Repurposing cinacalcet suppresses multidrug-resistant Staphylococcus aureus by disruption of cell membrane and inhibits biofilm by targeting IcaR

Abstract

Background: MDR Staphylococcus aureus infections, along with the severity of biofilm-associated infections, continue to threaten human health to a great extent. It necessitates the urgent development of novel antimicrobial and antibiofilm agents.

Objectives: To reveal the mechanism and target of cinacalcet as an antibacterial and antimicrobial agent for S. aureus.

Methods: Screening of non-antibiotic drugs for antibacterial and antibiofilm properties was conducted using a small-molecule drug library. In vivo efficacy was assessed through animal models, and the antibacterial mechanism was studied using quantitative proteomics, biochemical assays, LiP-SMap, BLI detection and gene knockout techniques.

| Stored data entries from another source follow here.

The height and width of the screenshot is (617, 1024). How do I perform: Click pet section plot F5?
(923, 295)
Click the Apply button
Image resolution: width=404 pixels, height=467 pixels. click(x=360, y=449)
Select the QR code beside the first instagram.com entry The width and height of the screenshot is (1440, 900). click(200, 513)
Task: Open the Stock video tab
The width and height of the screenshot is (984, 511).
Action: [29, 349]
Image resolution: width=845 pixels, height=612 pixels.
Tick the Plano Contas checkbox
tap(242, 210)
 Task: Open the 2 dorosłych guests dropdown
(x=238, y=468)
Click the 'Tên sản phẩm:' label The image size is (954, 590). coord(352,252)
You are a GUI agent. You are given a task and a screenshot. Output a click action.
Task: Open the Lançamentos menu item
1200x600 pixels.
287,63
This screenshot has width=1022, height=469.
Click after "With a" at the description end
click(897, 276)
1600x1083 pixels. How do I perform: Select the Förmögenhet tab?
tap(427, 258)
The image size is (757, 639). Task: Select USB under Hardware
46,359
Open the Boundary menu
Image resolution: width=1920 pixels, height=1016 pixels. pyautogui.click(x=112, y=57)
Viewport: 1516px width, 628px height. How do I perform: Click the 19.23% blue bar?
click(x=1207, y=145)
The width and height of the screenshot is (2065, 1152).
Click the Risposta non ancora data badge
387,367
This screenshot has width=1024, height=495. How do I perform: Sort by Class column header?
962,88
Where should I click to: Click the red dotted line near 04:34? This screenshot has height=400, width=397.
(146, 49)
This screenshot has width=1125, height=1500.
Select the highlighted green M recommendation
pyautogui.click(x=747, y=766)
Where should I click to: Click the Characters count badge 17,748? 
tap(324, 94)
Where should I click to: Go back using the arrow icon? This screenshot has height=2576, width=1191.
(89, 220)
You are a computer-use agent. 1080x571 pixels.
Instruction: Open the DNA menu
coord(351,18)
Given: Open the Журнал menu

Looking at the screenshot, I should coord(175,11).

Results: Cinacalcet, an FDA-approved drug, demonstrated antibacterial and antibiofilm activity against S. aureus, with less observed development of bacterial resistance. Importantly, cinacalcet significantly improved survival in a pneumonia model and bacterial clearance in a biofilm infection model. Moreover, the antibacterial mechanism of cinacalcet mainly involves the destruction of membrane-targeted structures, alteration of energy metabolism, and production of reactive oxygen species (ROS). Cinacalcet was found to target IcaR, inhibiting biofilm formation through the negative regulation of IcaADBC.

Conclusions: The findings suggest that cinacalcet has potential for repurposing as a therapeutic agent for MDR S. aureus infections and associated biofilms, warranting further investigation.